You see, in 1988, I repeatedly injured my left knee, hyperextending it in a crazy child's running-in-a-circle-with-your-arms-locked-together-with-another-person kind of game, which I was playing with a bunch of adults. It was bad enough that I was on crutches for a while, required x-rays, etc.

And each time I've tried to jog since then, that knee has wound up hurting and getting wobbly, despite wearing a knee support. For a while I was even doing the thigh exercises recommended by two MD's, but the knee still suffered beyond what I could consider healthy.

So I said goodbye to jogging/running and went on with my life, finding adrenaline in other ways. And I really missed it at times, because in junior high and high school, I was a runner both competitively and just as a way to wind down and keep my mind in balance.

Then, last year, I went jogging with a friend and discovered that if I stayed on the grass, my knee didn't hurt.

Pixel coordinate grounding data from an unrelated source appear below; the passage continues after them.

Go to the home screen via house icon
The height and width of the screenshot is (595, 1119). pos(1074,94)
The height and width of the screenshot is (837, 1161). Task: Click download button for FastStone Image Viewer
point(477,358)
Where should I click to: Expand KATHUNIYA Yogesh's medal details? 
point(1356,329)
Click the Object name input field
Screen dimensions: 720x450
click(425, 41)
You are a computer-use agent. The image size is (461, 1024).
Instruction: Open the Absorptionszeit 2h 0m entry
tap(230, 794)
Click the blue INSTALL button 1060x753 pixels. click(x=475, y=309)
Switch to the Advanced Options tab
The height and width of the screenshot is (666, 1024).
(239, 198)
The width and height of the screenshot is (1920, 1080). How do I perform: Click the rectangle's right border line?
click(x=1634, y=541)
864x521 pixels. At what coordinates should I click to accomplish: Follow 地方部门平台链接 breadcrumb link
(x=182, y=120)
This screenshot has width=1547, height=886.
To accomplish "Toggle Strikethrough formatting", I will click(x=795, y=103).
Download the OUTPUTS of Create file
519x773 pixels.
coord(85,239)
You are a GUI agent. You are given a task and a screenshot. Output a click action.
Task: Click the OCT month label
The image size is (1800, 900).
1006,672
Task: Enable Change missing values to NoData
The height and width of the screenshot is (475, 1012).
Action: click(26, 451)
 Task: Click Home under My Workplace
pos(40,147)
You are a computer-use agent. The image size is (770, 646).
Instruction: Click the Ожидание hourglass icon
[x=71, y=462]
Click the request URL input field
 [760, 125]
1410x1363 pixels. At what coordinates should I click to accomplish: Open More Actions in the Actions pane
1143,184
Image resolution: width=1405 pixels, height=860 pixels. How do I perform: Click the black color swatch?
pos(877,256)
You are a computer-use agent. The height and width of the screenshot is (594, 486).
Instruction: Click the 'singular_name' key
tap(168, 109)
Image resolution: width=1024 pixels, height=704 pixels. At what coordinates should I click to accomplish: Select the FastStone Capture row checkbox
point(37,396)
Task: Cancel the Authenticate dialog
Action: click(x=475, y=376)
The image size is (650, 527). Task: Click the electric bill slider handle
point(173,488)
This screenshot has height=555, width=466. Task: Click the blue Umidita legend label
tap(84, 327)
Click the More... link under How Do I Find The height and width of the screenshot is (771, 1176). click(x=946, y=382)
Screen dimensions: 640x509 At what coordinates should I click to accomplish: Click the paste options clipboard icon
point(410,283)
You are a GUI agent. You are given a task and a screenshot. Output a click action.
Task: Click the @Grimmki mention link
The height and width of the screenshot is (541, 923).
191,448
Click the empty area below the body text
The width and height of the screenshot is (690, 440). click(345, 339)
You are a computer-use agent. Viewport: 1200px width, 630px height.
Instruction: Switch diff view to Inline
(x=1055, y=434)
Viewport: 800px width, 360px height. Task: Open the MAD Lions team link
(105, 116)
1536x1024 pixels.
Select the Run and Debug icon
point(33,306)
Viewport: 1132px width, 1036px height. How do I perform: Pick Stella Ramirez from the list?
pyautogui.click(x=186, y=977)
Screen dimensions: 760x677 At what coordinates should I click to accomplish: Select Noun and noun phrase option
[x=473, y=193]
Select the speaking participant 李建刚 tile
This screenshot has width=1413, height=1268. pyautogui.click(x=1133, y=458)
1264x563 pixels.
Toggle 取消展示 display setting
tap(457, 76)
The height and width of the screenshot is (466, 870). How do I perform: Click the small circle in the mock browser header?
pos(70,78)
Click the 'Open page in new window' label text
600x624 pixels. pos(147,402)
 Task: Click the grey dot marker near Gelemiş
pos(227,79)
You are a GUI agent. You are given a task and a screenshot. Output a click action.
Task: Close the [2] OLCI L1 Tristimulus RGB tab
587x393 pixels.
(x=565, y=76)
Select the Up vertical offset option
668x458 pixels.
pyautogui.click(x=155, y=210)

Being a heat-intolerable type of person, I wasn't about to try to continue that in the June/July/August of the year. I don't know why I didn't start in the fall. I went once with another friend in the winter, but she is such an athlete and I'm such a competitor (i.e., I won't admit that I'm dying and can't breathe and need to stop.... now!) that I nearly killed myself and was sore for days on end. And then it kept getting cold, and I was having earaches. And on and on.

I did buy a watch for running. And some other apparel. A little calendar for recording times and distances, etc. Psyching myself up even while the weather and ear didn't cooperate.

But today I did it. I'm not going to say how much, or little, I ran, because it's embarrassing.

But I did it.

A journey of a thousand miles begins with one step, right?